Do mesmo modo, com o
chamado dogma da Imaculada Conceição tomou-se um fato falso e antinatural, em uma
ordem de cousas em que o mau e o bom não existem, pois que trata-se
simplesmente de fenômenos orgânicos, tornou-se como excepcional caráter de
superioridade a errônea crença de que Maria pôde ser mãe sem ser esposa. Se tal
fato tivesse sido possível e seu cumprimento certo fora, em que haveria
avantajado a virtude ao que hoje é e em que teria sido superior a personalidade
de Maria ao que hoje é?

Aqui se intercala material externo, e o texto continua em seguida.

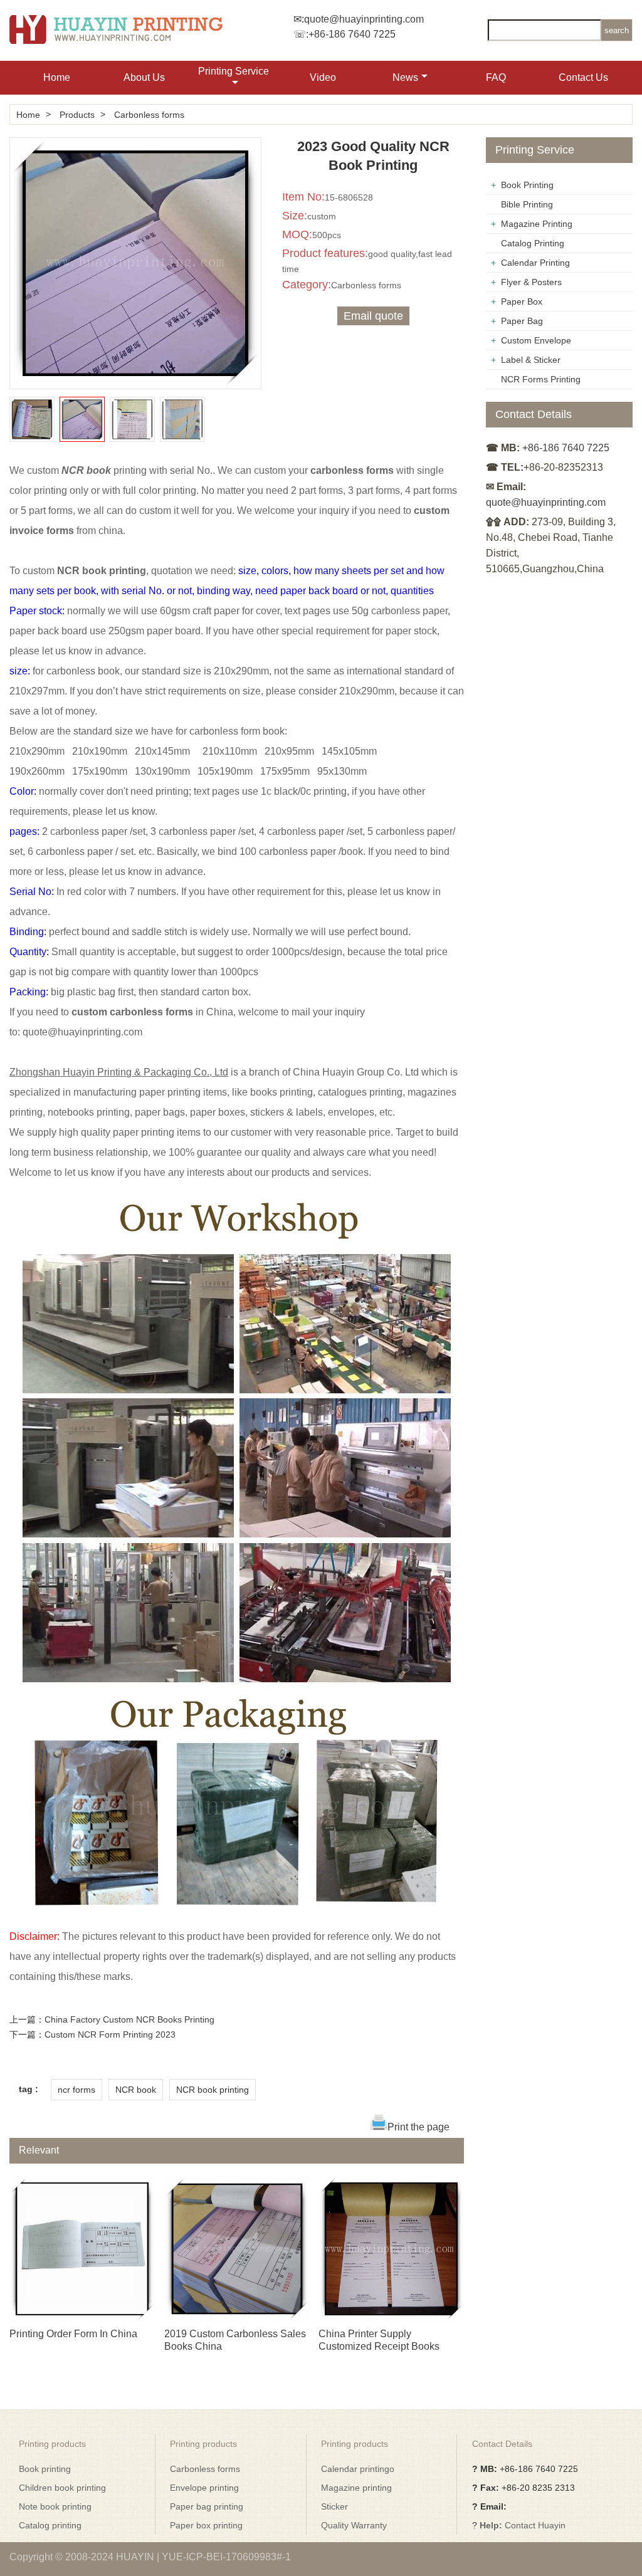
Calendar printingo (357, 2469)
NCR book (135, 2090)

Por que confundis o que é do corpo com a virtude, que
filha é do esforço do espírito? —
Estabelecei o domínio
do espírito até onde alcance o do corpo, mas não maculeis os atributos da alma
com as torpes materialidades da vida orgânica. O homem tem podido transformar
em vício o que unicamente encerra os meios de sua renovação corporal, por meio
da descendência, mas nada há nele que se refira propriamente à natureza
superior do espírito. O dizer de virgindade, falando de virtudes da alma, choca
ao espírito.
Deixai, pois, ao
corpo o que é do corpo e não rebaixeis as elevadas concepções da alma, que
busca Deus, com as grosseiras manifestações do corpo que se arrasta no meio do
cumprimento das leis que regem a sua evolução, como meio unicamente de progresso
do espírito, mediante as vidas sucessivas no seio da natureza organizada, até
chegar à conquista do seu caráter definitivo de espírito, que não precisa já da
condição humana e não volverá portanto a um corpo para participar da vida intermediária
entre o espiritual e o material.
Crede, pois, que rebaixais
vossa própria natureza com a virgindade ou não virgindade, porquanto é sempre
grosseira a idéia, principalmente quando se refere ao que menos nobreza
apresenta quanto à forma. Com relação ao objetivo, sabido é que a intenção sã
tudo enobrece e os sentimentos nobres tudo elevam, mas não mancheis o ideal com
o que somente é próprio da grosseira materialidade do organismo humano.¹ Riscai, pois, as
palavras virgem e virgindade no referente à religião para não rebaixar o
elevado conceito desta.
¹ O que se considera como uma virtude é
o esforço que se deve fazer para resistir às tendências naturais do corpo que
conduzem para o cumprimento do preceito bíblico: crescite et multiplicamini; ou
mais naturalmente dito, à renovação da espécie. No fato mesmo não há, pois,
virtude ou pecado, sendo uma conseqüência de nossa própria organização e
obedecendo a uma lei natural, que deve cumprir-se, somente que pode por nós ser
dirigida e dominada até suprimir seus efeitos em si mesmos, ou pode deixar-se dominar
por ela como escravo. É questão de evolução: para alguns o domínio sobre sua própria
natureza é um impossível e fazem cúmplice a fisiologia para fazê-lo crer assim;
para outros isto exige somente um pouco de vontade, resultando vigorizada sua
saúde, sua inteligência e seu caráter, a despeito do que a fisiologia afirma. —
Nota do Sr. Rebaudi.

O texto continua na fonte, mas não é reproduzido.